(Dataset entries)
= = =
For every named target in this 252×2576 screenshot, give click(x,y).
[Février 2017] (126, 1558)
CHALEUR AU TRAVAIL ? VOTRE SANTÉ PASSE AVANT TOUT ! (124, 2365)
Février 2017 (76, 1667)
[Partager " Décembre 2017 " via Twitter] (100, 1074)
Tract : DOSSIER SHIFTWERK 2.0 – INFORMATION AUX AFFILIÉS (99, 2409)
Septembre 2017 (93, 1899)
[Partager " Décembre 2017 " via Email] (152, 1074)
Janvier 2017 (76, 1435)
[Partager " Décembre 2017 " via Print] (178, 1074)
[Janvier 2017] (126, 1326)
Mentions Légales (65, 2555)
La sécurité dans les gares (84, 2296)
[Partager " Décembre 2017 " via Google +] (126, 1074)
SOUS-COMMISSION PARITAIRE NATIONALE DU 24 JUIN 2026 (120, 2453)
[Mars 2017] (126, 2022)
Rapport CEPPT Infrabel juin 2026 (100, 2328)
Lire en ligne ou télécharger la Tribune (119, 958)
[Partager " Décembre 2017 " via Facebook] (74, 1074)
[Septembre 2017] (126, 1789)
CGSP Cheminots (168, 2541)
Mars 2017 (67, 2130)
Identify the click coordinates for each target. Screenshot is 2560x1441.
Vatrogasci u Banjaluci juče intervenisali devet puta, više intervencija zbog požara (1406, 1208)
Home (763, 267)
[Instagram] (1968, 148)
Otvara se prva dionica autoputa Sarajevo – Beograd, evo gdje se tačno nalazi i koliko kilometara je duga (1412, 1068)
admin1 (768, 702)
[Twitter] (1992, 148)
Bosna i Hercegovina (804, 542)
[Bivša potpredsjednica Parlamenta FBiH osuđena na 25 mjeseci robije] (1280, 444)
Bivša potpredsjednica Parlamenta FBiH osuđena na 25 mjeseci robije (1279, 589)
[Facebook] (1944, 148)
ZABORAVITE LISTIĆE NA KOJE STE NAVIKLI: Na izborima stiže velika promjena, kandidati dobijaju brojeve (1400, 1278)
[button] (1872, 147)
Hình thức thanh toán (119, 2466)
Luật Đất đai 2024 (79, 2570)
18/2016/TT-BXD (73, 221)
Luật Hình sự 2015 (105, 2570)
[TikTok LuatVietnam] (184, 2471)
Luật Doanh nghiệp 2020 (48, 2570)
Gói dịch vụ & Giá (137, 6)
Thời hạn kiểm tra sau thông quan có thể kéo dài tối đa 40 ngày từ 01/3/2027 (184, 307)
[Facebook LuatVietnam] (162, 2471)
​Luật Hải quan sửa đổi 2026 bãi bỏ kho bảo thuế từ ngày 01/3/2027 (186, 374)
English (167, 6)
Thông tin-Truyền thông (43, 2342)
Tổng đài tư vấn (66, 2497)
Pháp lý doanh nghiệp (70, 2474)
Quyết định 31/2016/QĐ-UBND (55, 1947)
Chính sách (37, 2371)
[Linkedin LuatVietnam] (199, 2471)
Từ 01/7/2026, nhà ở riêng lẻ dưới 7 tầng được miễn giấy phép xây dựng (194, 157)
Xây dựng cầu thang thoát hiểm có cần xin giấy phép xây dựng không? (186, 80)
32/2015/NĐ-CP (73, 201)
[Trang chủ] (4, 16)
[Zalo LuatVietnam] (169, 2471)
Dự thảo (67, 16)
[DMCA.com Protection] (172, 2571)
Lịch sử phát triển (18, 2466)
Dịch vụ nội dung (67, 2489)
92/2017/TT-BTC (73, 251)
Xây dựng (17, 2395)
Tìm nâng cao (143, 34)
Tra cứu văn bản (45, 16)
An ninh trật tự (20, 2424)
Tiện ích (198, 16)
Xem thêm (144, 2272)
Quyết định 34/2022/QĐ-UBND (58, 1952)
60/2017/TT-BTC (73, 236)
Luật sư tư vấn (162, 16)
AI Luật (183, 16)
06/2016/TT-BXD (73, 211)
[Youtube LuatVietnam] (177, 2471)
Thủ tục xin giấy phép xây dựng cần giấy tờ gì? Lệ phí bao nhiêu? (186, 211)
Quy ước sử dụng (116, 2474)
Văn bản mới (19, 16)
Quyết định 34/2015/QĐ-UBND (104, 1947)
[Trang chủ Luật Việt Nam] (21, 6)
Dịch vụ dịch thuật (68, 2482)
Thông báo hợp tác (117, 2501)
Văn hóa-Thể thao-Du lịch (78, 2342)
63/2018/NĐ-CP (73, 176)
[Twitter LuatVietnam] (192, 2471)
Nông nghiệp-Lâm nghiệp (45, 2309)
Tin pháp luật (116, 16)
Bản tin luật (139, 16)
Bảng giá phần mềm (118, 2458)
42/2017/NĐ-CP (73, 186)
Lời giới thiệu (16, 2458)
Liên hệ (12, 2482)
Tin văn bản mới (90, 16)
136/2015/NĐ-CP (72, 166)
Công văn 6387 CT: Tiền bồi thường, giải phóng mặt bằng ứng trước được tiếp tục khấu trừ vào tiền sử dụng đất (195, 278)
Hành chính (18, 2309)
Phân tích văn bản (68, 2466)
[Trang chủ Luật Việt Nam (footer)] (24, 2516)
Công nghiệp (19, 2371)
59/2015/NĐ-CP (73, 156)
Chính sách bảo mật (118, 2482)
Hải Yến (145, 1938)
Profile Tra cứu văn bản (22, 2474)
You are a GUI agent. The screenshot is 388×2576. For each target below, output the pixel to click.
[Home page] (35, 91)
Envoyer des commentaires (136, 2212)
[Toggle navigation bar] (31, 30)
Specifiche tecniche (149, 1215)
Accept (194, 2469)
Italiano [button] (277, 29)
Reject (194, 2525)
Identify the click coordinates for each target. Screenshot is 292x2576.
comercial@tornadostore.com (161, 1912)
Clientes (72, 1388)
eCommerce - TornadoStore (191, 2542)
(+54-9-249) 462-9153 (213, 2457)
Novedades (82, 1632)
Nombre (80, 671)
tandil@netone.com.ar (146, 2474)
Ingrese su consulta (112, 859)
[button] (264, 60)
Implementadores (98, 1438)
= = =
→ **Task item**:
Full transcription, please: every entry, exactly as written.

→ **Answer to the problem**:
For every named target in this 252×2576 screenshot, give click(x,y).
[Février 2017] (126, 1558)
CHALEUR AU TRAVAIL ? VOTRE SANTÉ PASSE AVANT TOUT ! (124, 2365)
Février 2017 (76, 1667)
[Partager " Décembre 2017 " via Twitter] (100, 1074)
Tract : DOSSIER SHIFTWERK 2.0 – INFORMATION AUX AFFILIÉS (99, 2409)
Septembre 2017 (93, 1899)
[Partager " Décembre 2017 " via Email] (152, 1074)
Janvier 2017 (76, 1435)
[Partager " Décembre 2017 " via Print] (178, 1074)
[Janvier 2017] (126, 1326)
Mentions Légales (65, 2555)
La sécurité dans les gares (84, 2296)
[Partager " Décembre 2017 " via Google +] (126, 1074)
SOUS-COMMISSION PARITAIRE NATIONALE DU 24 JUIN 2026 (120, 2453)
[Mars 2017] (126, 2022)
Rapport CEPPT Infrabel juin 2026 (100, 2328)
Lire en ligne ou télécharger la Tribune (119, 958)
[Partager " Décembre 2017 " via Facebook] (74, 1074)
[Septembre 2017] (126, 1789)
CGSP Cheminots (168, 2541)
Mars 2017 (67, 2130)
Identify the click coordinates for each target. Screenshot is 2560x1441.
Vatrogasci u Banjaluci juče intervenisali devet puta, više intervencija zbog požara (1406, 1208)
Home (763, 267)
[Instagram] (1968, 148)
Otvara se prva dionica autoputa Sarajevo – Beograd, evo gdje se tačno nalazi i koliko kilometara je duga (1412, 1068)
admin1 (768, 702)
[Twitter] (1992, 148)
Bosna i Hercegovina (804, 542)
[Bivša potpredsjednica Parlamenta FBiH osuđena na 25 mjeseci robije] (1280, 444)
Bivša potpredsjednica Parlamenta FBiH osuđena na 25 mjeseci robije (1279, 589)
[Facebook] (1944, 148)
ZABORAVITE LISTIĆE NA KOJE STE NAVIKLI: Na izborima stiže velika promjena, kandidati dobijaju brojeve (1400, 1278)
[button] (1872, 147)
Hình thức thanh toán (119, 2466)
Luật Đất đai 2024 (79, 2570)
18/2016/TT-BXD (73, 221)
Luật Hình sự 2015 (105, 2570)
[TikTok LuatVietnam] (184, 2471)
Luật Doanh nghiệp 2020 (48, 2570)
Gói dịch vụ & Giá (137, 6)
Thời hạn kiểm tra sau thông quan có thể kéo dài tối đa 40 ngày từ 01/3/2027 (184, 307)
[Facebook LuatVietnam] (162, 2471)
​Luật Hải quan sửa đổi 2026 bãi bỏ kho bảo thuế từ ngày 01/3/2027 (186, 374)
English (167, 6)
Thông tin-Truyền thông (43, 2342)
Tổng đài tư vấn (66, 2497)
Pháp lý doanh nghiệp (70, 2474)
Quyết định 31/2016/QĐ-UBND (55, 1947)
Chính sách (37, 2371)
[Linkedin LuatVietnam] (199, 2471)
Từ 01/7/2026, nhà ở riêng lẻ dưới 7 tầng được miễn giấy phép xây dựng (194, 157)
Xây dựng cầu thang thoát hiểm có cần xin giấy phép xây dựng không? (186, 80)
32/2015/NĐ-CP (73, 201)
[Trang chủ] (4, 16)
[Zalo LuatVietnam] (169, 2471)
Dự thảo (67, 16)
[DMCA.com Protection] (172, 2571)
Lịch sử phát triển (18, 2466)
Dịch vụ nội dung (67, 2489)
92/2017/TT-BTC (73, 251)
Xây dựng (17, 2395)
Tìm nâng cao (143, 34)
Tra cứu văn bản (45, 16)
An ninh trật tự (20, 2424)
Tiện ích (198, 16)
Xem thêm (144, 2272)
Quyết định 34/2022/QĐ-UBND (58, 1952)
60/2017/TT-BTC (73, 236)
Luật sư tư vấn (162, 16)
AI Luật (183, 16)
06/2016/TT-BXD (73, 211)
[Youtube LuatVietnam] (177, 2471)
Thủ tục xin giấy phép xây dựng cần giấy tờ gì? Lệ phí bao nhiêu? (186, 211)
Quy ước sử dụng (116, 2474)
Văn bản mới (19, 16)
Quyết định 34/2015/QĐ-UBND (104, 1947)
[Trang chủ Luật Việt Nam] (21, 6)
Dịch vụ dịch thuật (68, 2482)
Thông báo hợp tác (117, 2501)
Văn hóa-Thể thao-Du lịch (78, 2342)
63/2018/NĐ-CP (73, 176)
[Twitter LuatVietnam] (192, 2471)
Nông nghiệp-Lâm nghiệp (45, 2309)
Tin pháp luật (116, 16)
Bản tin luật (139, 16)
Bảng giá phần mềm (118, 2458)
42/2017/NĐ-CP (73, 186)
Lời giới thiệu (16, 2458)
Liên hệ (12, 2482)
Tin văn bản mới (90, 16)
136/2015/NĐ-CP (72, 166)
Công văn 6387 CT: Tiền bồi thường, giải phóng mặt bằng ứng trước được tiếp tục khấu trừ vào tiền sử dụng đất (195, 278)
Hành chính (18, 2309)
Phân tích văn bản (68, 2466)
[Trang chủ Luật Việt Nam (footer)] (24, 2516)
Công nghiệp (19, 2371)
59/2015/NĐ-CP (73, 156)
Chính sách bảo mật (118, 2482)
Hải Yến (145, 1938)
Profile Tra cứu văn bản (22, 2474)
You are a GUI agent. The screenshot is 388×2576. For each target below, output the pixel to click.
[Home page] (35, 91)
Envoyer des commentaires (136, 2212)
[Toggle navigation bar] (31, 30)
Specifiche tecniche (149, 1215)
Accept (194, 2469)
Italiano [button] (277, 29)
Reject (194, 2525)
Identify the click coordinates for each target. Screenshot is 292x2576.
comercial@tornadostore.com (161, 1912)
Clientes (72, 1388)
eCommerce - TornadoStore (191, 2542)
(+54-9-249) 462-9153 (213, 2457)
Novedades (82, 1632)
Nombre (80, 671)
tandil@netone.com.ar (146, 2474)
Ingrese su consulta (112, 859)
[button] (264, 60)
Implementadores (98, 1438)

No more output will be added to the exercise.